▸ **What you have to do**:
Please list every book title that the excerpt about Alasdair MacIntyre names.

▸ **Excerpt provided**:
═══

October 2002 - Alasdair MacIntyre

Matthew Ray

Alasdair MacIntyre is one of the most innovative philosophers writing in untechnical English today. A prolific author, his writings include influential articles on modern philosophy and on philosophical theology as well as monographs on Marcuse and on the concept of the unconscious in the writings of Freud, together with a now standard text on moral thinking, A Short History of Ethics. But it is for 1980's After Virtue and the texts that followed in its wake - Whose Justice, Which Rationality?, Three Versions of Moral Enquiry and more recently Dependent Rational Animals - that MacIntyre is probably most celebrated. I shall therefore spend the rest of this article situating MacIntyre by outlining the position argued for in the text that inaugurated that specific trajectory of thought.

═══

▸ **Entries shown**:
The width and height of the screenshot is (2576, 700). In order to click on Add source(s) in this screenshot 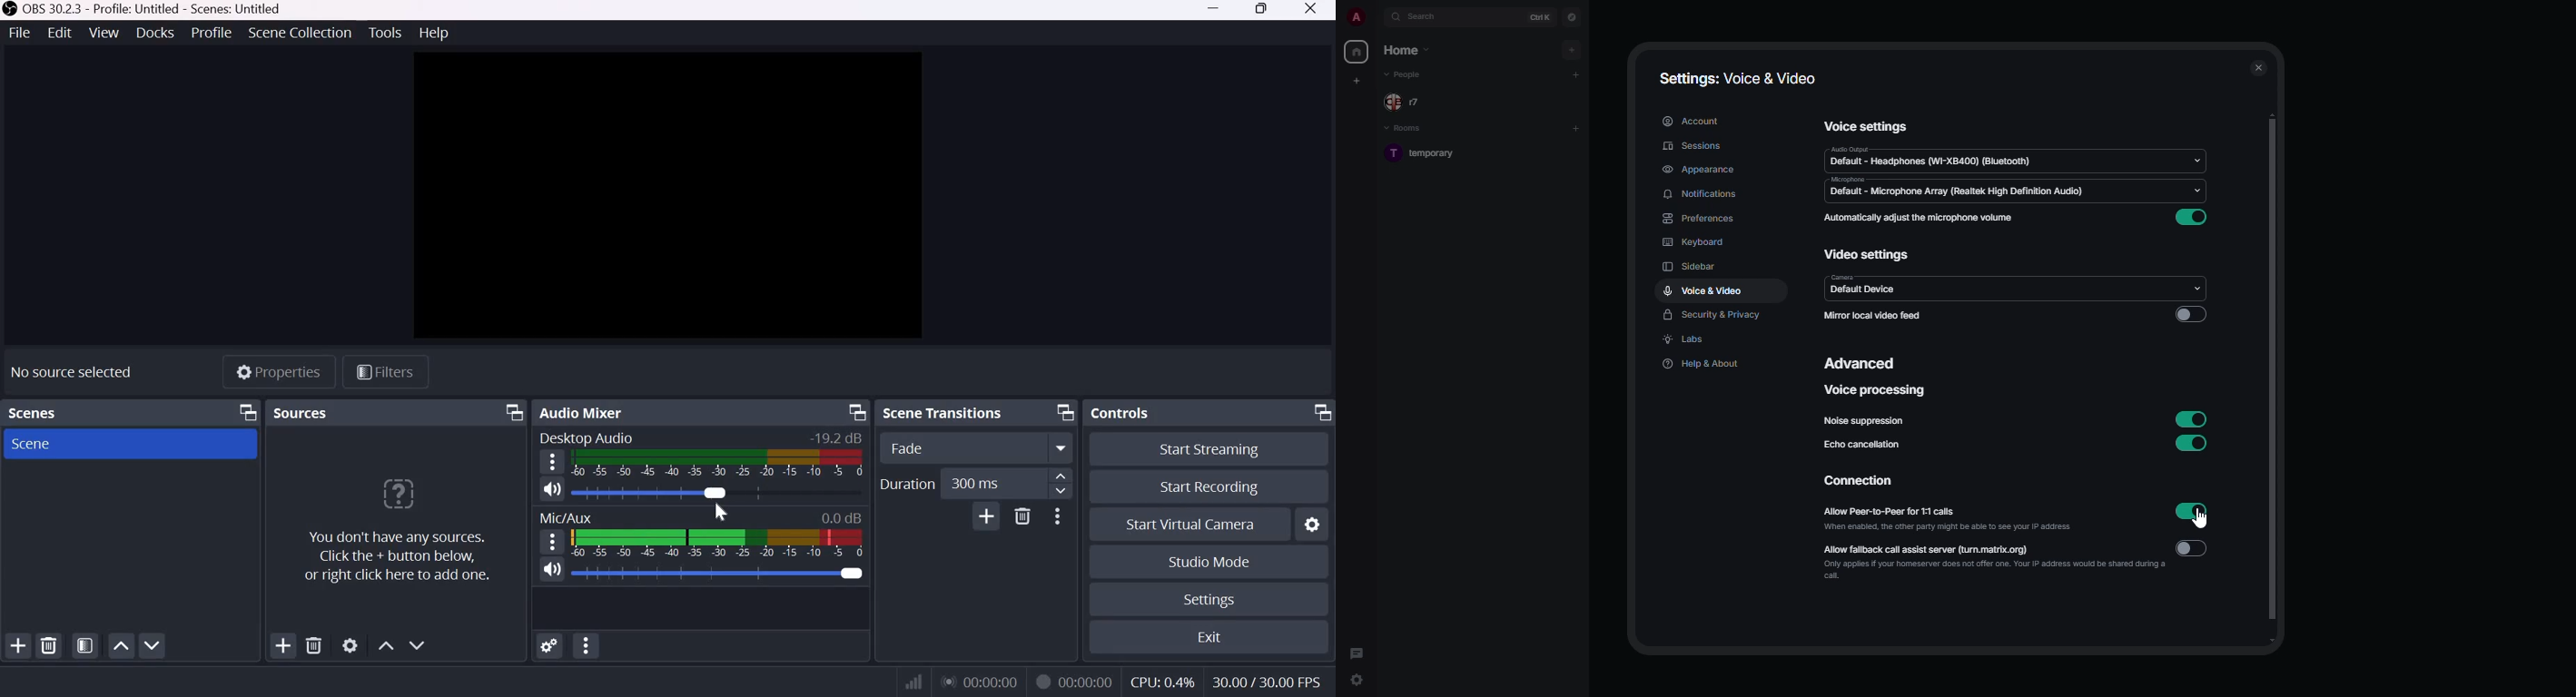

═══

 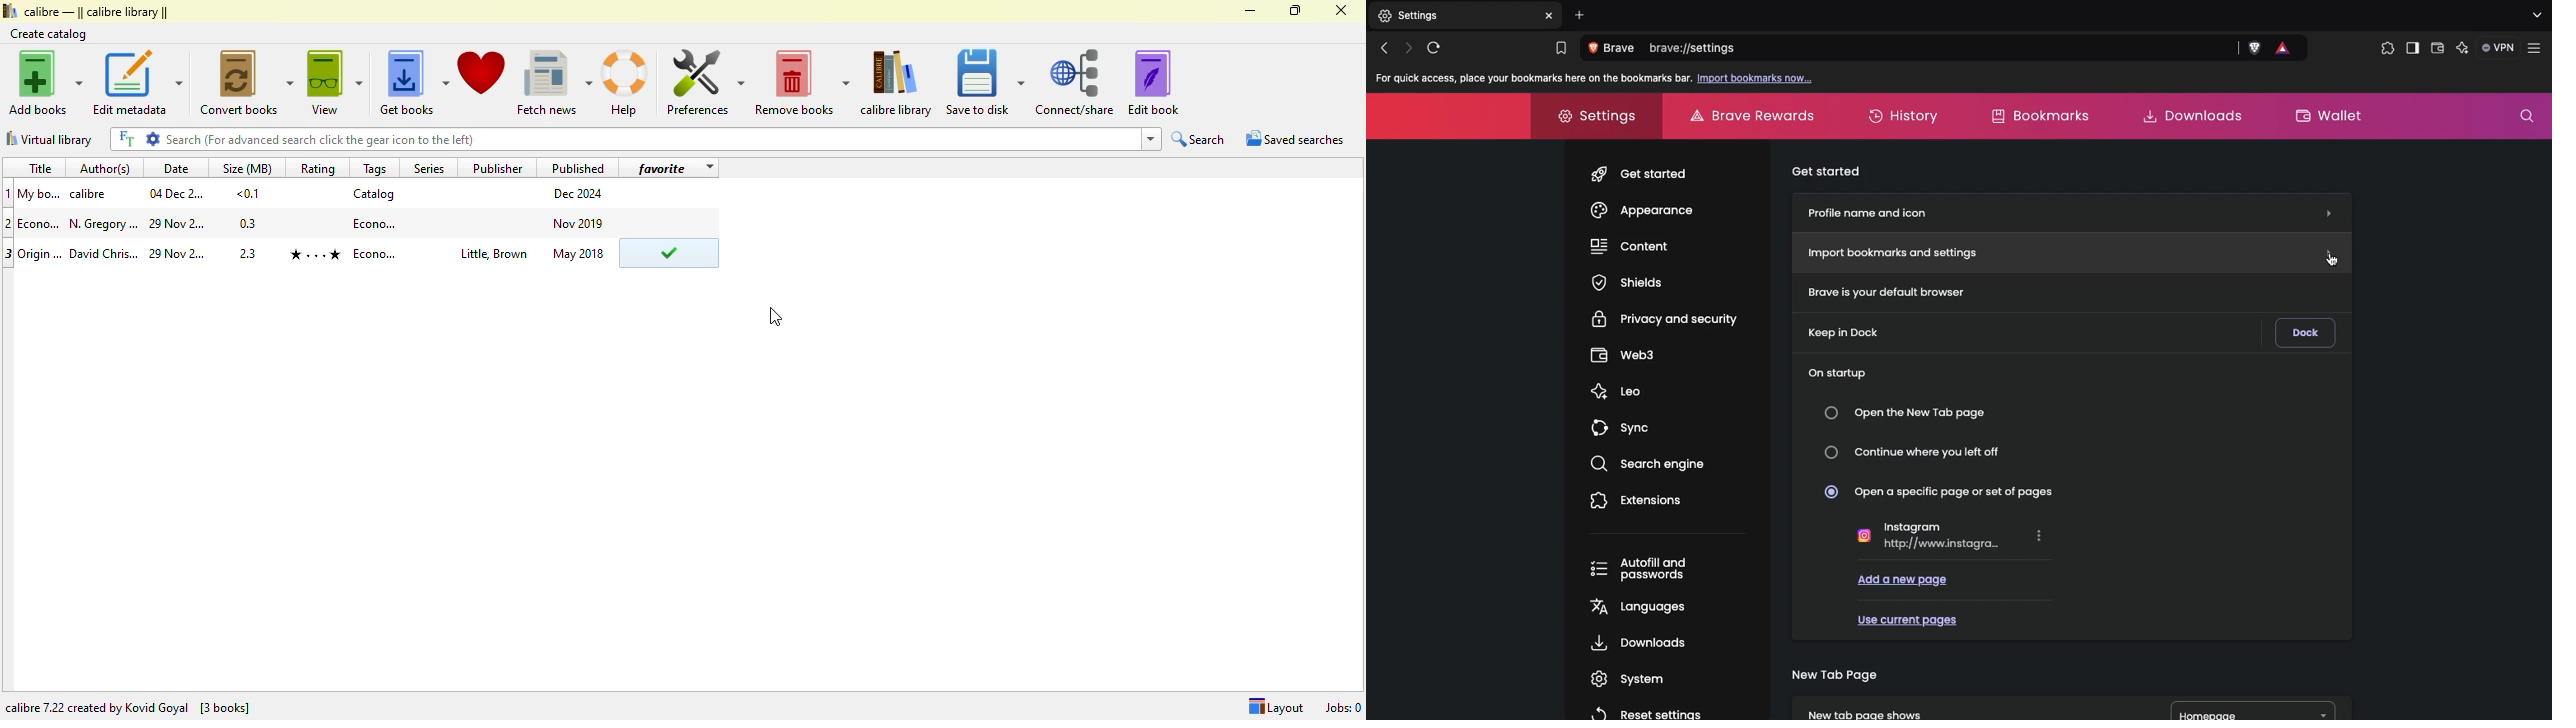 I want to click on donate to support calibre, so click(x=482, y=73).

═══

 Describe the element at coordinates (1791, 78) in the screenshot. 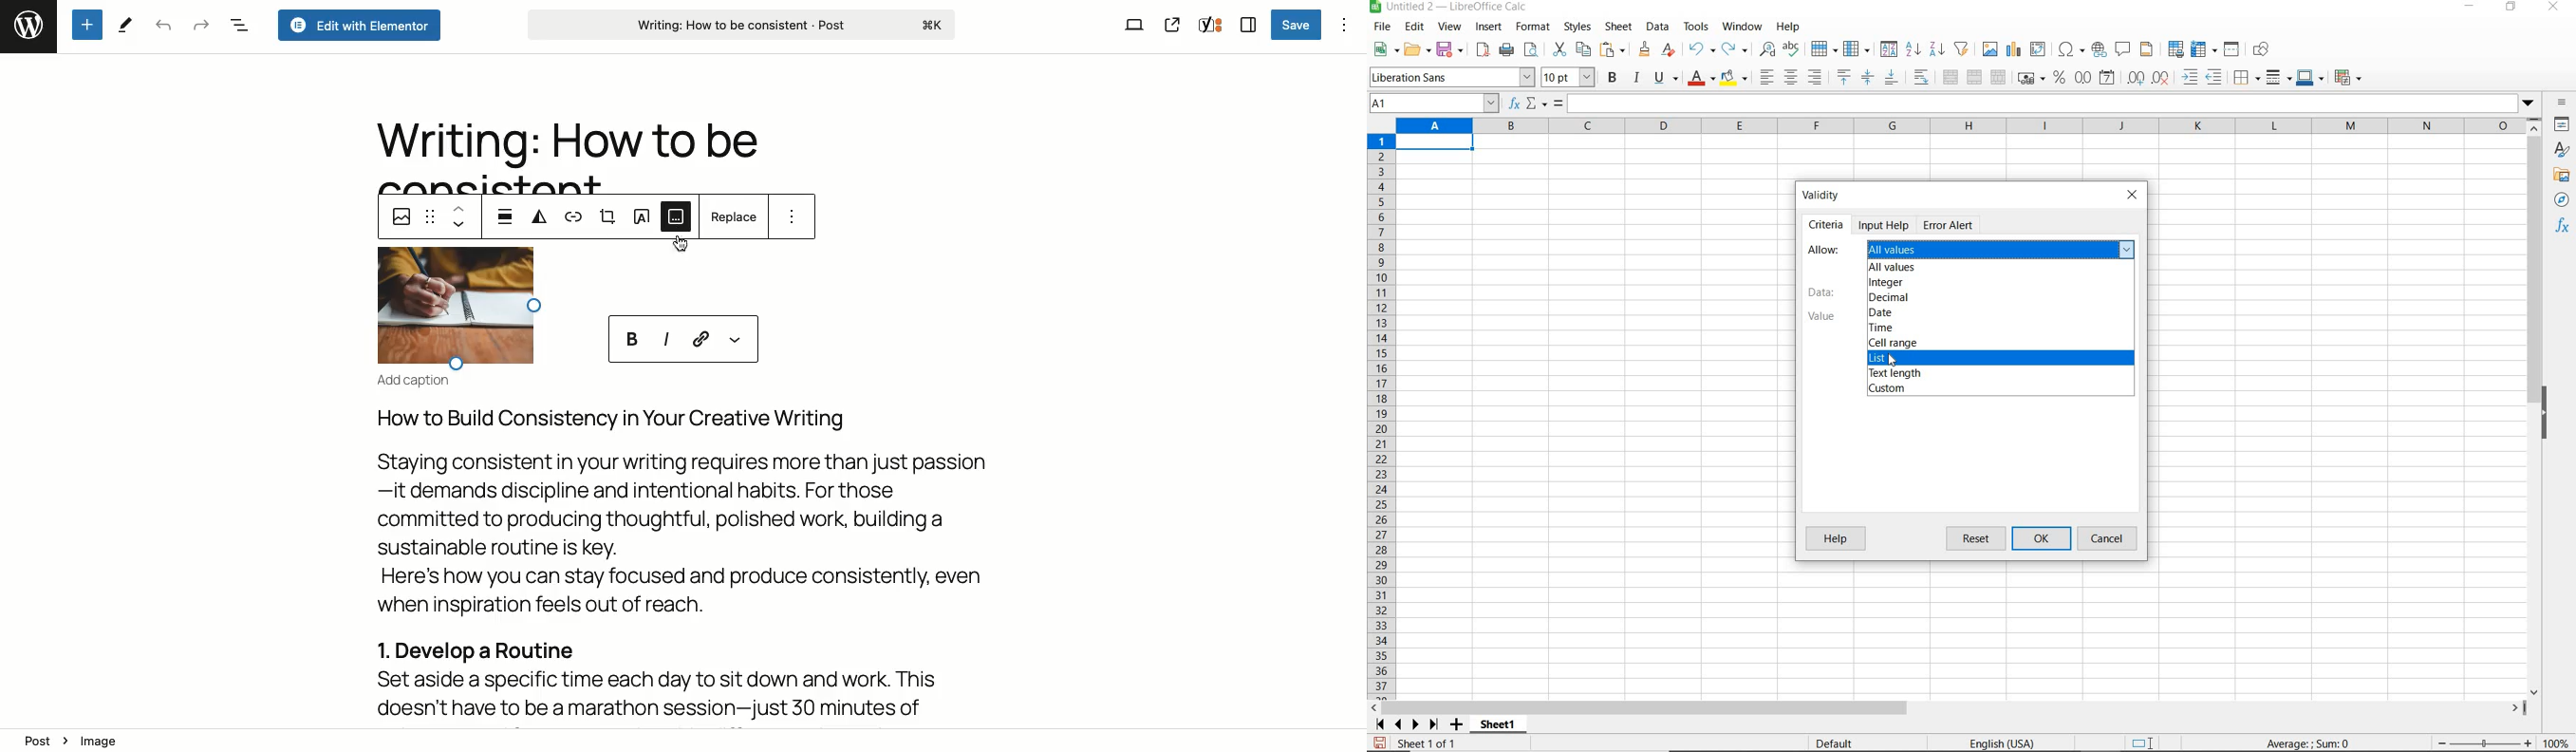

═══

▸ **Exercise answer**:
- A Short History of Ethics
- After Virtue
- Whose Justice, Which Rationality?
- Three Versions of Moral Enquiry
- Dependent Rational Animals